Squire – Heavy Armour and Shield

by Secluded Copyist

Par dungeon synth médiéval, on entend souvent dungeon synth à thématiques médiévalisantes. Il est d’avis à votre narrateur, et sans doute à d’autres, que le dungeon synth stricto sensu est obligatoirement médiéval, mais ce fantasme ne correspond guère à la réalité. Au cœur d’une myriade de projets orchestraux fort poétiques, on trouve quelques projets à la démarche plus confidentielle et aux sonorités plus rustiques. Ces projets véhiculent une idée du dungeon synth médiéval authentique et grisante. Ils viennent d’accueillir dans leurs rangs un nouvel artiste qu’il faudra dès lors suivre de près. Venu des froides forêts de Finlande, Squire renoue avec une tradition séduisante qui semblait perdue.
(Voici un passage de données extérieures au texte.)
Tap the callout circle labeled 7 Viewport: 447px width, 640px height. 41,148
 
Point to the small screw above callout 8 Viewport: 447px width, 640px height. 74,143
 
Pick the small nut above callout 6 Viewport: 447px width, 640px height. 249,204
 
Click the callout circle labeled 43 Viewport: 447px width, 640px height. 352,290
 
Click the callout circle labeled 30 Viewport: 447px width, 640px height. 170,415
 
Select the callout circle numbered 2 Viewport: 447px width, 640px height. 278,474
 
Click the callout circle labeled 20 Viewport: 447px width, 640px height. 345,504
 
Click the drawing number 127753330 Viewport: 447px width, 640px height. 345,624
Heavy Armour and Shield ne donne pas particulièrement envie par sa pochette, peu engageante et privée de ses couleurs. En revanche, son titre, délicieusement stéréotypé, dessine une moue intéressée sur les visages. Un projet dont le nom est Squire et dont la première sortie s’intitule Heavy Armour and Shield ne peut qu’entraîner son auditoire sur les vastes sentiers passéistes du dungeon synth médiéval. Cette première sortie s’ouvre sur les cuivres saisissants de « Opening of the Gates ». L’assemblage installe d’emblée une atmosphère un brin épique, de façon très agréable. On sait à quel point le registre épique peut se muer en piège dans le dungeon synth, Squire ne tombe pas dedans. Au contraire, l’entièreté de Heavy Armour and Shield semble mue par une justesse admirable.

Les cuivres, base absolue du dungeon synth médiéval, sont les compagnons de l’auditeur du début à la fin de l’album. C’est notamment le cas sur l’excellent « Herttua Kultakypärä », qui se permet même quelques envolées dansantes du plus bel effet. La tracklist semble pauvre en apparence, on évidemment loin des Canterbury Tales de Chaucerian Myth, mais Squire est parvenu à travailler chaque titre de façon à lui donner une identité propre, et sans jamais mettre en péril l’homogénéité de l’album. Une prouesse dans ce registre. On a de l’épique avec « Opening of the Gates » et « The Retinue », du sombre et lancinant avec « An Old Enemy », et même de l’aérien avec « Bloodstained Surcoats ».

Sur le plan technique, l’artiste maîtrise suffisamment son matériel pour donner de l’épaisseur à sa musique sans jamais menacer son authenticité. Malgré la multiplication des mélodies, plages et sonorités, on demeure du début à la fin face à un dungeon synth intimiste et sincère. Une manière on ne peut plus respectable de conter la richesse d’une époque qui inspire tant. Squire a compris tout cela à merveille et met au monde une première sortie très réussie. Le projet finlandais marche sur les pas des Utred, Sagenhaft et autres Oldenhelm, excusez du peu. Regardez-moi dans les yeux et dites-moi que « Lance Formation » ne ressemble pas à Utred période Citadel. On lui souhaite de tout cœur de parvenir au même rayonnement et à la même notoriété.

Malgré la relative modestie de son format, Heavy Armour and Shield a beaucoup de choses à raconter. Il s’adresse à tous les amoureux du dungeon synth sans exception, histoire que chacun sache ce à quoi ressemble le travail d’un artiste désireux d’évoluer dans un registre traditionnel, inspiré par des rêves faits de donjons, de vieilles chapelle et d’épaisses murailles. Il est émouvant de voir des artistes continuer à sortir ce genre d’albums, et l’on espère à ce titre que Squire ne va pas s’arrêter de sitôt.